The Honorable Christine Todd-Whitman March 1, 2001
Administrator
U.S. Environmental Protection Agency
1200 Pennsylvania Avenue, NW
Washington, DC 20460

Dear Administrator Todd-Whitman:

We are dismayed that Alan Hais has been designated as the EPA liaison to the National Academy of Sciences Project BEST-K-00-02-A: Risks from Toxicants and Pathogens in Biosolids Fertilizers. This project was initiated because of the many serious questions that have been raised about the scientific credibility of the current sludge rule.

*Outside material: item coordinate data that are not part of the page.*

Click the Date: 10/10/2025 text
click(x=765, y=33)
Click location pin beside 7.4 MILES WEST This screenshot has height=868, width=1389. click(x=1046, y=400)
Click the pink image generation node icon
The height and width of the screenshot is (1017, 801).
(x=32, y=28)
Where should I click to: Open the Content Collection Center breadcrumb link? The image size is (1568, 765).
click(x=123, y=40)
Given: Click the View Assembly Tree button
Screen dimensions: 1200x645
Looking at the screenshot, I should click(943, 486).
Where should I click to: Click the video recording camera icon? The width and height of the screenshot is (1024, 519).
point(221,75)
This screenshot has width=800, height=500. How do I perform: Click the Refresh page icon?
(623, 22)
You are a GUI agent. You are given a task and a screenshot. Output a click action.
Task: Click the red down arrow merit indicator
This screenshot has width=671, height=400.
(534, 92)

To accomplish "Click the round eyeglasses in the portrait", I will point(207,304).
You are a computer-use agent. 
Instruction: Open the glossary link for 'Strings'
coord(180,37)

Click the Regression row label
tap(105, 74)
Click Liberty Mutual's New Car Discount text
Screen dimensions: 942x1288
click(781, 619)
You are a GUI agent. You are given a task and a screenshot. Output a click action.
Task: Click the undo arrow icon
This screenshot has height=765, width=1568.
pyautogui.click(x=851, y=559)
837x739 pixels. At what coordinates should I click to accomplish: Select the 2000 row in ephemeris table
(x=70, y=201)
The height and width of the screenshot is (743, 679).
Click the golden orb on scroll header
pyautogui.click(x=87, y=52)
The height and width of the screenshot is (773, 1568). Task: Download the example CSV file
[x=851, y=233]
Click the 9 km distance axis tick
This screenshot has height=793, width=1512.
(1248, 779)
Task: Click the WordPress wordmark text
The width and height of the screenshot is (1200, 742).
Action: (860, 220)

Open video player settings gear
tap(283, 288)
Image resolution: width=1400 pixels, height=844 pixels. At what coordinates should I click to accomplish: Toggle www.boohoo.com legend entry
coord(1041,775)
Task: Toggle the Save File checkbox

Scientists within and outside the agency, including scientists from the Centers for Disease Control, results from two hearings by the U.S. House Science Committee, the agency's own Inspector General, last year's NRC report, Strengthening Science at the EPA, the Cornell Waste Management Institute, the California Farm Bureau, several articles in USA Today and Time Magazine, as well as hundreds of citizens across the country all agree that there is something seriously wrong with EPA's sludge policy.

The very last people that should be involved in the new NAS assessment of the adequacy of the current 503 rule, are the very people who have promulgated, promoted, and defended the 503 sludge rule, the very people who have stifled open debate, the very people who have dismissed science-based concerns as myths. Alan Hais is Alan Rubin's supervisor. Dr. Rubin has been investigated and reprimanded by the U.S House Science Committee for intimidating and harassing scientists, state agencies, and private citizens who have expressed their concerns about the adequacy of the current sludge regulations. Time Magazine and the Lexington Institute reported documented evidence that one citizen and an attorney for the California Farm Bureau even received death threats from Rubin. There is documented evidence that he tried to bribe a critic of the current regulations. Yet instead of being reprimanded for his unethical, unprofessional, and possibly illegal behavior, Rubin's 1999 job performance was actually praised by Alan Hais, who described Rubin as the "mainstay of the Agency's regulatory program for biosolids (who) approaches his job with vigor and passion."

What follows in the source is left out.